----- Dataset content

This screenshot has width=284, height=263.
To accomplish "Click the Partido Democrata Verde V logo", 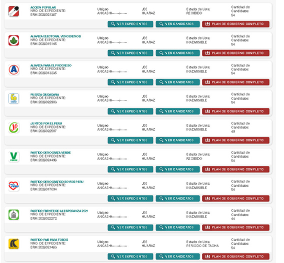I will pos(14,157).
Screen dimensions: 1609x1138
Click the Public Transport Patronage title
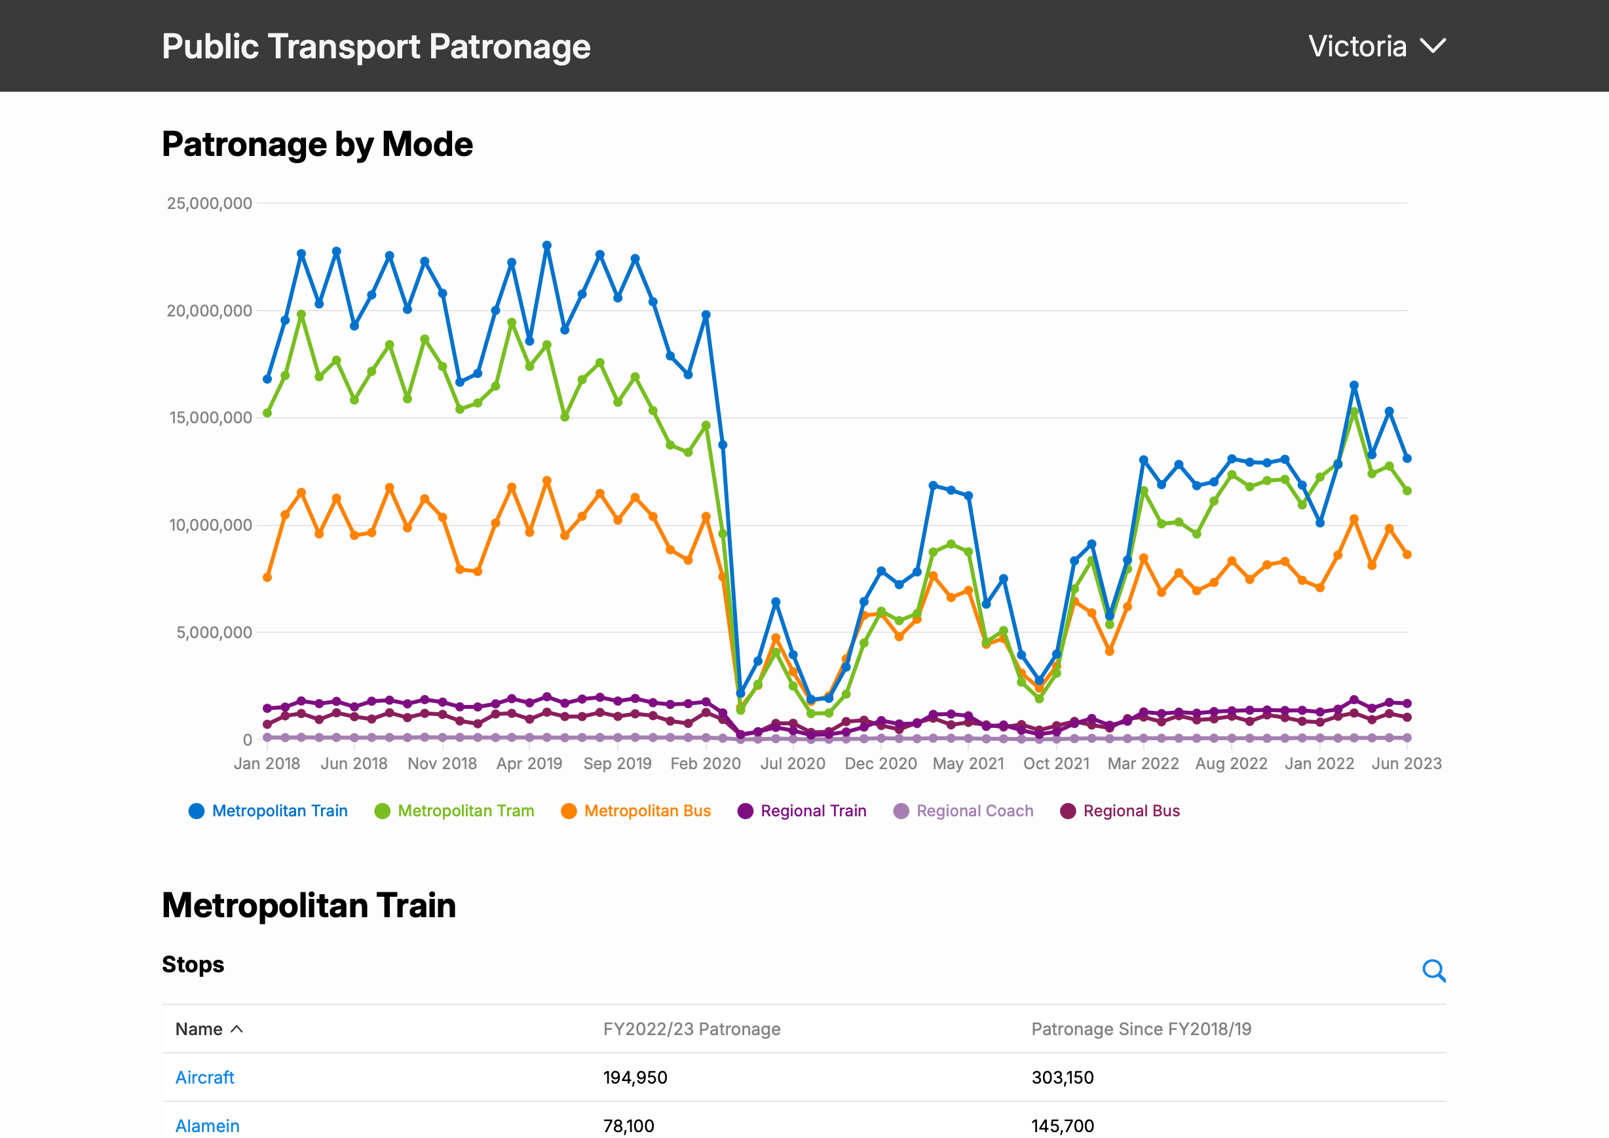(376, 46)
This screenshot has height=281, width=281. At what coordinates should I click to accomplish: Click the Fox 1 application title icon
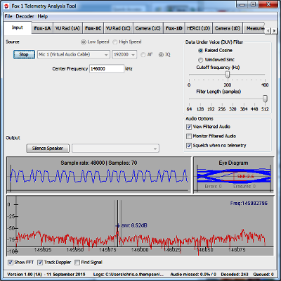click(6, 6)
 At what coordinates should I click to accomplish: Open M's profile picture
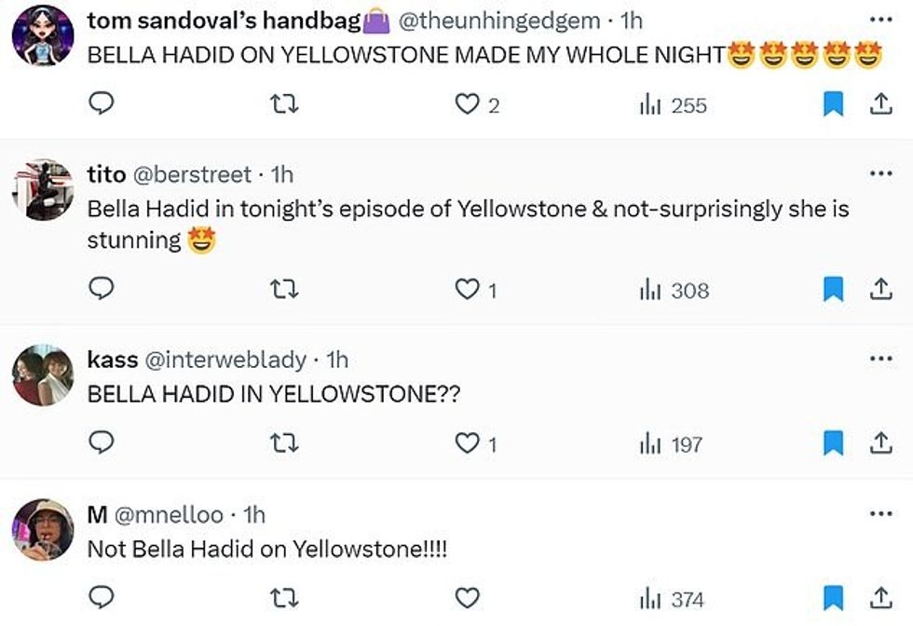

----------

_Instructions for the task_. Restate, exactly as they appear, the line with "Click the Public Transport Patronage title" and all the lines after it up to the end of the data above; images do not belong in the copy.

_Exercise output_.
Click the Public Transport Patronage title
(376, 46)
This screenshot has height=281, width=281. At what coordinates should I click to accomplish: Click the Fox 1 application title icon
click(6, 6)
 At what coordinates should I click to accomplish: Open M's profile picture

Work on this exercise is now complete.